-- Begin THE INPUT --
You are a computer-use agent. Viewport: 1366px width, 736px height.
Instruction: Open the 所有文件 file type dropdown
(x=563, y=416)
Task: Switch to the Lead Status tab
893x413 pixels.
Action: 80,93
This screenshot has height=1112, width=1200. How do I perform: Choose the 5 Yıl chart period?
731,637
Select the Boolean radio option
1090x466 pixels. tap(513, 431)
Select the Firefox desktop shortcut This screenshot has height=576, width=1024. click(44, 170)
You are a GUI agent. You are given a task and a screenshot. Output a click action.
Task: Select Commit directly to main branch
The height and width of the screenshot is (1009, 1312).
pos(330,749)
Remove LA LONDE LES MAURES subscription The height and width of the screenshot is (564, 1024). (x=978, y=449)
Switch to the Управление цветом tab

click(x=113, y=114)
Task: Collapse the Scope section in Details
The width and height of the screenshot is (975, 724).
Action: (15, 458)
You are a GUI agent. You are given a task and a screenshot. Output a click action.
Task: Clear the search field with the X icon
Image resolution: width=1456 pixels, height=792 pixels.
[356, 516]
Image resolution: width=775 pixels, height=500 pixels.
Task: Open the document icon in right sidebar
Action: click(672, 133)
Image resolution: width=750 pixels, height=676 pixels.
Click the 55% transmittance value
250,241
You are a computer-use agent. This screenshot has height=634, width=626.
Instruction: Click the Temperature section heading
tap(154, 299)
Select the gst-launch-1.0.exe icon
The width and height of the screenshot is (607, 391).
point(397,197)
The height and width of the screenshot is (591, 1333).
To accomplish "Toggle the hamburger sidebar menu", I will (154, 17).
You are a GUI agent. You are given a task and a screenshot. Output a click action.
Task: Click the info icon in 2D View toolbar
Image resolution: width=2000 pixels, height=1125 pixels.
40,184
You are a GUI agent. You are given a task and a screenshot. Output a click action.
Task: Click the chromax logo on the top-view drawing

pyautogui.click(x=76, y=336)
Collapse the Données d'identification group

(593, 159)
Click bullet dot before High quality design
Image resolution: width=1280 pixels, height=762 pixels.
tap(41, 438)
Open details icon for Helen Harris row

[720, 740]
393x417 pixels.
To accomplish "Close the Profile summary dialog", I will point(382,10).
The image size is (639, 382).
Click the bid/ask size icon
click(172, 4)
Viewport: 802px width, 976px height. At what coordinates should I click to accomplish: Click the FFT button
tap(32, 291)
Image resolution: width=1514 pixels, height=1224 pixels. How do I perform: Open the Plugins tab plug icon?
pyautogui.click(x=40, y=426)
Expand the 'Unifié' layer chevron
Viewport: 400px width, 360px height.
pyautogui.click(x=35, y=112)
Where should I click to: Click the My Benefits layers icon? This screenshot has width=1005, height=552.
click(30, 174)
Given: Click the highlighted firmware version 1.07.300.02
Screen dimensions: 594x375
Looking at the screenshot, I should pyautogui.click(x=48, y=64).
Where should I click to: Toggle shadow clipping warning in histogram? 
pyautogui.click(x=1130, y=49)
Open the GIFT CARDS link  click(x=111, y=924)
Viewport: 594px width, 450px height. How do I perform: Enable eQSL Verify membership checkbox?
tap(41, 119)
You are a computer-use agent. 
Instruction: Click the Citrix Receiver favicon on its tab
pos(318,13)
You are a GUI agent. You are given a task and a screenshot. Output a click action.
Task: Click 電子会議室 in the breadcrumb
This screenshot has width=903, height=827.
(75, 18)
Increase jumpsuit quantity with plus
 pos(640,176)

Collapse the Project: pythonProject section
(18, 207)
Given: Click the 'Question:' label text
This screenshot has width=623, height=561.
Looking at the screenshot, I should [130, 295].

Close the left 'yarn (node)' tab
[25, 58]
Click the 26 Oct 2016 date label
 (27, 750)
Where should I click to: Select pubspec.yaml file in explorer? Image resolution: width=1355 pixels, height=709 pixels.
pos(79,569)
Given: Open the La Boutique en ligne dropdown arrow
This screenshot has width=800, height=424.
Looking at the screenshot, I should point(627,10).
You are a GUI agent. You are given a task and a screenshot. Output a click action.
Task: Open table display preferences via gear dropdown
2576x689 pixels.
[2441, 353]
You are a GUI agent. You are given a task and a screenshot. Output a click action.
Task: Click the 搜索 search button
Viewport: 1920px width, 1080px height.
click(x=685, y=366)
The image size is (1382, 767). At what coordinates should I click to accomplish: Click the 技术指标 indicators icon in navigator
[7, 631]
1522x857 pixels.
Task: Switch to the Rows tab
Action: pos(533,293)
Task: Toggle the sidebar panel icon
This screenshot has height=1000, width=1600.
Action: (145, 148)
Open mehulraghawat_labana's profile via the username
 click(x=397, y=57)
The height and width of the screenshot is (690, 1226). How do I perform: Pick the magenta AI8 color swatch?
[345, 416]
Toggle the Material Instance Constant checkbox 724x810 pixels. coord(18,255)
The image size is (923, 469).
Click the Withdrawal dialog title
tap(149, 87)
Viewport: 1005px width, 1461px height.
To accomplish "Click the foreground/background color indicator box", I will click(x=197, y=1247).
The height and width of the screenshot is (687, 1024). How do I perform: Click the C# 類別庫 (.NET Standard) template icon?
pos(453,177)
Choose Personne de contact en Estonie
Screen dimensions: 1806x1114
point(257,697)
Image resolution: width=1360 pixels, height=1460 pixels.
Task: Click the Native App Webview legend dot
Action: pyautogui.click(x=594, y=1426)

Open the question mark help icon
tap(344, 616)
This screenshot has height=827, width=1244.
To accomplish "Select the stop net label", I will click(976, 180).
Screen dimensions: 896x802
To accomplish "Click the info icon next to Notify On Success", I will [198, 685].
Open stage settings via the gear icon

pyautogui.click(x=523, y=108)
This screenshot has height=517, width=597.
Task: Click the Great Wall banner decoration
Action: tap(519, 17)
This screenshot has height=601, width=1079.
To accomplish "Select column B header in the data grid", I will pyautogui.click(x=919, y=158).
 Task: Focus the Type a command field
-- End THE INPUT --
DIRECTIONS: Duplicate the items above line for line, with no changes.

OUTPUT FOR THIS EXERCISE:
You are a computer-use agent. Viewport: 1366px width, 736px height.
Instruction: Open the 所有文件 file type dropdown
(x=563, y=416)
Task: Switch to the Lead Status tab
893x413 pixels.
Action: 80,93
This screenshot has height=1112, width=1200. How do I perform: Choose the 5 Yıl chart period?
731,637
Select the Boolean radio option
1090x466 pixels. tap(513, 431)
Select the Firefox desktop shortcut This screenshot has height=576, width=1024. click(44, 170)
You are a GUI agent. You are given a task and a screenshot. Output a click action.
Task: Select Commit directly to main branch
The height and width of the screenshot is (1009, 1312).
pos(330,749)
Remove LA LONDE LES MAURES subscription The height and width of the screenshot is (564, 1024). (x=978, y=449)
Switch to the Управление цветом tab

click(x=113, y=114)
Task: Collapse the Scope section in Details
The width and height of the screenshot is (975, 724).
Action: (15, 458)
You are a GUI agent. You are given a task and a screenshot. Output a click action.
Task: Clear the search field with the X icon
Image resolution: width=1456 pixels, height=792 pixels.
[356, 516]
Image resolution: width=775 pixels, height=500 pixels.
Task: Open the document icon in right sidebar
Action: click(672, 133)
Image resolution: width=750 pixels, height=676 pixels.
Click the 55% transmittance value
250,241
You are a computer-use agent. This screenshot has height=634, width=626.
Instruction: Click the Temperature section heading
tap(154, 299)
Select the gst-launch-1.0.exe icon
The width and height of the screenshot is (607, 391).
point(397,197)
The height and width of the screenshot is (591, 1333).
To accomplish "Toggle the hamburger sidebar menu", I will (154, 17).
You are a GUI agent. You are given a task and a screenshot. Output a click action.
Task: Click the info icon in 2D View toolbar
Image resolution: width=2000 pixels, height=1125 pixels.
40,184
You are a GUI agent. You are given a task and a screenshot. Output a click action.
Task: Click the chromax logo on the top-view drawing

pyautogui.click(x=76, y=336)
Collapse the Données d'identification group

(593, 159)
Click bullet dot before High quality design
Image resolution: width=1280 pixels, height=762 pixels.
tap(41, 438)
Open details icon for Helen Harris row

[720, 740]
393x417 pixels.
To accomplish "Close the Profile summary dialog", I will point(382,10).
The image size is (639, 382).
Click the bid/ask size icon
click(172, 4)
Viewport: 802px width, 976px height. At what coordinates should I click to accomplish: Click the FFT button
tap(32, 291)
Image resolution: width=1514 pixels, height=1224 pixels. How do I perform: Open the Plugins tab plug icon?
pyautogui.click(x=40, y=426)
Expand the 'Unifié' layer chevron
Viewport: 400px width, 360px height.
pyautogui.click(x=35, y=112)
Where should I click to: Click the My Benefits layers icon? This screenshot has width=1005, height=552.
click(30, 174)
Given: Click the highlighted firmware version 1.07.300.02
Screen dimensions: 594x375
Looking at the screenshot, I should pyautogui.click(x=48, y=64).
Where should I click to: Toggle shadow clipping warning in histogram? 
pyautogui.click(x=1130, y=49)
Open the GIFT CARDS link  click(x=111, y=924)
Viewport: 594px width, 450px height. How do I perform: Enable eQSL Verify membership checkbox?
tap(41, 119)
You are a computer-use agent. 
Instruction: Click the Citrix Receiver favicon on its tab
pos(318,13)
You are a GUI agent. You are given a task and a screenshot. Output a click action.
Task: Click 電子会議室 in the breadcrumb
This screenshot has width=903, height=827.
(75, 18)
Increase jumpsuit quantity with plus
 pos(640,176)

Collapse the Project: pythonProject section
(18, 207)
Given: Click the 'Question:' label text
This screenshot has width=623, height=561.
Looking at the screenshot, I should [130, 295].

Close the left 'yarn (node)' tab
[25, 58]
Click the 26 Oct 2016 date label
 (27, 750)
Where should I click to: Select pubspec.yaml file in explorer? Image resolution: width=1355 pixels, height=709 pixels.
pos(79,569)
Given: Open the La Boutique en ligne dropdown arrow
This screenshot has width=800, height=424.
Looking at the screenshot, I should point(627,10).
You are a GUI agent. You are given a task and a screenshot. Output a click action.
Task: Open table display preferences via gear dropdown
2576x689 pixels.
[2441, 353]
You are a GUI agent. You are given a task and a screenshot. Output a click action.
Task: Click the 搜索 search button
Viewport: 1920px width, 1080px height.
click(x=685, y=366)
The image size is (1382, 767). At what coordinates should I click to accomplish: Click the 技术指标 indicators icon in navigator
[7, 631]
1522x857 pixels.
Task: Switch to the Rows tab
Action: pos(533,293)
Task: Toggle the sidebar panel icon
This screenshot has height=1000, width=1600.
Action: (145, 148)
Open mehulraghawat_labana's profile via the username
 click(x=397, y=57)
The height and width of the screenshot is (690, 1226). How do I perform: Pick the magenta AI8 color swatch?
[345, 416]
Toggle the Material Instance Constant checkbox 724x810 pixels. coord(18,255)
The image size is (923, 469).
Click the Withdrawal dialog title
tap(149, 87)
Viewport: 1005px width, 1461px height.
To accomplish "Click the foreground/background color indicator box", I will click(x=197, y=1247).
The height and width of the screenshot is (687, 1024). How do I perform: Click the C# 類別庫 (.NET Standard) template icon?
pos(453,177)
Choose Personne de contact en Estonie
Screen dimensions: 1806x1114
point(257,697)
Image resolution: width=1360 pixels, height=1460 pixels.
Task: Click the Native App Webview legend dot
Action: pyautogui.click(x=594, y=1426)

Open the question mark help icon
tap(344, 616)
This screenshot has height=827, width=1244.
To accomplish "Select the stop net label", I will click(976, 180).
Screen dimensions: 896x802
To accomplish "Click the info icon next to Notify On Success", I will [198, 685].
Open stage settings via the gear icon

pyautogui.click(x=523, y=108)
This screenshot has height=517, width=597.
Task: Click the Great Wall banner decoration
Action: tap(519, 17)
This screenshot has height=601, width=1079.
To accomplish "Select column B header in the data grid", I will pyautogui.click(x=919, y=158).
 Task: Focus the Type a command field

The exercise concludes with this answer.